In defence of Adrian Fenty, the city’s mayor, administrators everywhere struggle to cope with extreme weather. In Britain any break from the despairing rain causes officials to panic. Closer to the DC, the governments of Maryland and Virginia exhausted their snow-removal budgets even before this latest storm had hit. They could take a page from the government of New York City, which stretches its municipal dollars by hooking ploughs to the front of its biodiesel garbage trucks.

The threat of the coming snowstorm caused a run on area supermarkets. In its aftermath, some fashionable shops dug themselves out and lured discharged workers with snow-day sales. Most bus stops still sit behind a fortress of thigh-high snow, but entrances to smart shops soon sparkled in the afternoon sun with puddles and salt crystals. I noticed the Banana Republic near my office was mobbed with shoppers yesterday when I attempted to buy lunch at the closed food court across the street.
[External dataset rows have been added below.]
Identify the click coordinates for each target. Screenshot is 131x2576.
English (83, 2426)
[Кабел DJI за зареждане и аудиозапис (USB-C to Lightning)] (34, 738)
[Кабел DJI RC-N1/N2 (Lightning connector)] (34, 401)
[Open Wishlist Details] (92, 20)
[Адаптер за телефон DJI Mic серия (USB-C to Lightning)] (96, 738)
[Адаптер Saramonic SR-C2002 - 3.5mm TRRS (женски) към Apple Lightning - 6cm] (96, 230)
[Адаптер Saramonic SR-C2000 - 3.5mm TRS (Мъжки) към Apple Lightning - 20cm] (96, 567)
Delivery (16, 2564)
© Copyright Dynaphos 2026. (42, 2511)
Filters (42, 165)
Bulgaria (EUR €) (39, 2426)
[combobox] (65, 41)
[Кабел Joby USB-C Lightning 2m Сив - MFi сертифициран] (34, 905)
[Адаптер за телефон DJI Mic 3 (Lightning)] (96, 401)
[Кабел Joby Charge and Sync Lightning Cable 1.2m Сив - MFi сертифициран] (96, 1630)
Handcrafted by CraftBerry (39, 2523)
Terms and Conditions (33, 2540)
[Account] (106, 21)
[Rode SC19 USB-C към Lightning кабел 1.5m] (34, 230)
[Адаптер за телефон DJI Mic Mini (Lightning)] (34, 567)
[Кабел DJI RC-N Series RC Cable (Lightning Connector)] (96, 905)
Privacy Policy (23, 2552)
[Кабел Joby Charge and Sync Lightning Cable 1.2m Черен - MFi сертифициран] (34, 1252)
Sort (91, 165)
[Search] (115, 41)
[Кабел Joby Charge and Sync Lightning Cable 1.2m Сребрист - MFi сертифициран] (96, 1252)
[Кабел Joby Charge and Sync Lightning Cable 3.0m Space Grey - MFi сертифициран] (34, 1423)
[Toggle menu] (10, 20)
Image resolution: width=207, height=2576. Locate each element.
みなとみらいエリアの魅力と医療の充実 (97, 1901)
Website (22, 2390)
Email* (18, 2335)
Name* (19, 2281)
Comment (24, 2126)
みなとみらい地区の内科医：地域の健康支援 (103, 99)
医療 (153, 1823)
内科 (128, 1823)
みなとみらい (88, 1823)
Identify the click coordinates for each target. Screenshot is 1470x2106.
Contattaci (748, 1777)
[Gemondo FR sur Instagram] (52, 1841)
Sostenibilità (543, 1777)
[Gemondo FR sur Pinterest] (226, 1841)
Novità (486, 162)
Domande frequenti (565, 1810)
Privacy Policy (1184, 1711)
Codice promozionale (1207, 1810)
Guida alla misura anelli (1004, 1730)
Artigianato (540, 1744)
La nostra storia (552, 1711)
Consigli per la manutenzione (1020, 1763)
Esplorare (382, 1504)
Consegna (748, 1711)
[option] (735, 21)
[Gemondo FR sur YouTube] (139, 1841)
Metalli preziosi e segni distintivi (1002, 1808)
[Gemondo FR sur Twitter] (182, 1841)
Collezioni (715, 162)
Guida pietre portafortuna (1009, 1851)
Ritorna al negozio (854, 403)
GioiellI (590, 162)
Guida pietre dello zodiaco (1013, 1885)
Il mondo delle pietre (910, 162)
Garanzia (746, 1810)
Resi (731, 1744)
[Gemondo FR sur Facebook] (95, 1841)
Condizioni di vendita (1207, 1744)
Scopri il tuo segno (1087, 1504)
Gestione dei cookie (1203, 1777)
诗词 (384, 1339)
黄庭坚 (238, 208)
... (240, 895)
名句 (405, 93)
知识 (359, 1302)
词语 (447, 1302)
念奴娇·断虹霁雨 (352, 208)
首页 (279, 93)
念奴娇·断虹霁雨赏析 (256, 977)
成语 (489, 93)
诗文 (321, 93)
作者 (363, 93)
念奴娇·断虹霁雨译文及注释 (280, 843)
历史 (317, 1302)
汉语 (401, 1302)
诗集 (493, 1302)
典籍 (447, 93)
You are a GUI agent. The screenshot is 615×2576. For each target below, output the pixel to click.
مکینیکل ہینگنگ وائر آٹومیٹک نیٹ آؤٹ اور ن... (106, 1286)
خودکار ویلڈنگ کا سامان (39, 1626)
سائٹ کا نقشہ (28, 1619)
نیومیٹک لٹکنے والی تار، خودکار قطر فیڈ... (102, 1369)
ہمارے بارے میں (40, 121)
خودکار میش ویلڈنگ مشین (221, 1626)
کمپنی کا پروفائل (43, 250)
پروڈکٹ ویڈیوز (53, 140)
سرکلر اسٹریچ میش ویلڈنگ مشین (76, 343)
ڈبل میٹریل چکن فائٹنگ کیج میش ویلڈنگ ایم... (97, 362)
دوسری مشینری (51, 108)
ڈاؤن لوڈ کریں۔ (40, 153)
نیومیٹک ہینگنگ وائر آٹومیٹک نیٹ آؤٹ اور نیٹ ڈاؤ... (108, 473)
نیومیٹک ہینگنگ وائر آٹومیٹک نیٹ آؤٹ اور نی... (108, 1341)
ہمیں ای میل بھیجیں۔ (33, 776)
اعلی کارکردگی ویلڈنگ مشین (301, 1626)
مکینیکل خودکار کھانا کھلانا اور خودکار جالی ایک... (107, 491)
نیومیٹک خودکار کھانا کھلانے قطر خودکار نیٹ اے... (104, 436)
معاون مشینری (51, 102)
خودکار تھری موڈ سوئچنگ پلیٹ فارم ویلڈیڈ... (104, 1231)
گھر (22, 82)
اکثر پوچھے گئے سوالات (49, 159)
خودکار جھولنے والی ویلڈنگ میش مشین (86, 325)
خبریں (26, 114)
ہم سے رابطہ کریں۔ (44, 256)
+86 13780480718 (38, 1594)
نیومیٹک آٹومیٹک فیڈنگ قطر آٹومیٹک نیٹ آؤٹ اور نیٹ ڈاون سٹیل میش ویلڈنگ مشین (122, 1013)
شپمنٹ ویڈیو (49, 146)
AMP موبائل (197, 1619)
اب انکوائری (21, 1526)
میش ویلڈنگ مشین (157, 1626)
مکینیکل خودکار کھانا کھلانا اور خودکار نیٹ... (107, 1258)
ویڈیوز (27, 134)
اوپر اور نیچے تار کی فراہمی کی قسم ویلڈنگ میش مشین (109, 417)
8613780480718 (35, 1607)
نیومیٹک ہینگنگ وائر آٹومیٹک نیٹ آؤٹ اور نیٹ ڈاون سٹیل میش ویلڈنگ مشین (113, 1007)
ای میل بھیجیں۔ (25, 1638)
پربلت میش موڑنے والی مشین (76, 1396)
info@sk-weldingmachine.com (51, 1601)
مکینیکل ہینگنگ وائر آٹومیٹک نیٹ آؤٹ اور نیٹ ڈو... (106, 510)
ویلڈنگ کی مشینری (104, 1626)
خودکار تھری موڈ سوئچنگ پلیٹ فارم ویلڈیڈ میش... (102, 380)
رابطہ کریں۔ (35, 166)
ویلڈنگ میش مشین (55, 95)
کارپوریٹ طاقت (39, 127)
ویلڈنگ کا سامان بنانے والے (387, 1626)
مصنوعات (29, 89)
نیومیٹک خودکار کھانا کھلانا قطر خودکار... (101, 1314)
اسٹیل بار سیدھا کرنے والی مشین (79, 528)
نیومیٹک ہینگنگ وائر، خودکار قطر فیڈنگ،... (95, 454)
Washingtonians seem to be making the best of the snow, despite the municipal ineptitude. Massive organised snowball fights have been staged across multiple neighbourhoods. Even the president, who spent many winters in America’s snowy Midwest before moving into the White House, took a moment to poke fun at his adopted city’s inability to process precipitation. At an event over the weekend, he thanked his party faithful for being “willing to brave a blizzard—Snowmaggedon right here in DC”.

But the collective amusement may wear off soon: an additional six to 16 inches are expected in the area later today.